__Try it__. For the records that follow, please set down exactly the lines between the one holding "Screenshot is 95x2576." and the one holding "1. výběr - oceněné fotky (1267, 1031)", inclusive, and only those.

*** Opening Recorded information ***

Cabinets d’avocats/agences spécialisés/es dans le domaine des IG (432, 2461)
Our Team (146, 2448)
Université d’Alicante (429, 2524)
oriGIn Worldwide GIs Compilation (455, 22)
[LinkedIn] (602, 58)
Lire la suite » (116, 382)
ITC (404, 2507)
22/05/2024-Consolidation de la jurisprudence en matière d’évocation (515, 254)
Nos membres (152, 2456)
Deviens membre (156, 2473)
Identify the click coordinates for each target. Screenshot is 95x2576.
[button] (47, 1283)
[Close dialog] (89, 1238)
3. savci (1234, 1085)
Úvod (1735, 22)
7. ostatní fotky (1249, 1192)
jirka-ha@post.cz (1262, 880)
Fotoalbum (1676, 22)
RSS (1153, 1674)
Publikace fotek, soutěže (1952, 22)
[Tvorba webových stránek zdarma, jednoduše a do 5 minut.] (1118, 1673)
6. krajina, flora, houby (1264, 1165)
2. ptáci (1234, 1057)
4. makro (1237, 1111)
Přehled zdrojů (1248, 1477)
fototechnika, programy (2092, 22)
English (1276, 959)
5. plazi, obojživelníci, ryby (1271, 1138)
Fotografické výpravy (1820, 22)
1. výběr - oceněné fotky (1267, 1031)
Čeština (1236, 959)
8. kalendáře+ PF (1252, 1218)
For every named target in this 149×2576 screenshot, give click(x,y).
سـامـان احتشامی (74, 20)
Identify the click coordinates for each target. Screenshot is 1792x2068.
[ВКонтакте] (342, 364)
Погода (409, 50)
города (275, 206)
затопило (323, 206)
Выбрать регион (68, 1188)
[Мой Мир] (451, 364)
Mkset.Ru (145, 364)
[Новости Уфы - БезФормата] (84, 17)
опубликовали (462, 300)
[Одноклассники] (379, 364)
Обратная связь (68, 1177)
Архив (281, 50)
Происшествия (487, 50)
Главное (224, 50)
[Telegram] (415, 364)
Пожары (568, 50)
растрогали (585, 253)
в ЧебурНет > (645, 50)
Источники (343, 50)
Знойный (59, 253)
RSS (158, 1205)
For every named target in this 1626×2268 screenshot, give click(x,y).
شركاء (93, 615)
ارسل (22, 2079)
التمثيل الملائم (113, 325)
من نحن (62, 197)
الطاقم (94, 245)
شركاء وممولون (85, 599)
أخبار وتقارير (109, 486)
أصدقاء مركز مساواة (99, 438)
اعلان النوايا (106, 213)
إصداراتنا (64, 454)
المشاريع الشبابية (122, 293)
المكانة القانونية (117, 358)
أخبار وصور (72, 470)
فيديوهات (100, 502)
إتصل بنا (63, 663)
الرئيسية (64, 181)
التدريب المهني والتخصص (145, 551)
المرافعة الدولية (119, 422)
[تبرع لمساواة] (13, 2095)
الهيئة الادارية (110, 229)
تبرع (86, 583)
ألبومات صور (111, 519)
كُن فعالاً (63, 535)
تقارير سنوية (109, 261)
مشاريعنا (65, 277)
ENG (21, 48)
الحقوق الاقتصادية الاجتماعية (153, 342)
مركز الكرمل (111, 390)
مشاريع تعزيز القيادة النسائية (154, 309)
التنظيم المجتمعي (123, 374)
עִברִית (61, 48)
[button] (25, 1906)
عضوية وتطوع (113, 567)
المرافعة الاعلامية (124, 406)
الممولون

*** Closing Recorded information ***

__Exercise output__.
Identify the click coordinates for each target. Screenshot is 95x2576.
[button] (47, 1283)
[Close dialog] (89, 1238)
3. savci (1234, 1085)
Úvod (1735, 22)
7. ostatní fotky (1249, 1192)
jirka-ha@post.cz (1262, 880)
Fotoalbum (1676, 22)
RSS (1153, 1674)
Publikace fotek, soutěže (1952, 22)
[Tvorba webových stránek zdarma, jednoduše a do 5 minut.] (1118, 1673)
6. krajina, flora, houby (1264, 1165)
2. ptáci (1234, 1057)
4. makro (1237, 1111)
Přehled zdrojů (1248, 1477)
fototechnika, programy (2092, 22)
English (1276, 959)
5. plazi, obojživelníci, ryby (1271, 1138)
Fotografické výpravy (1820, 22)
1. výběr - oceněné fotky (1267, 1031)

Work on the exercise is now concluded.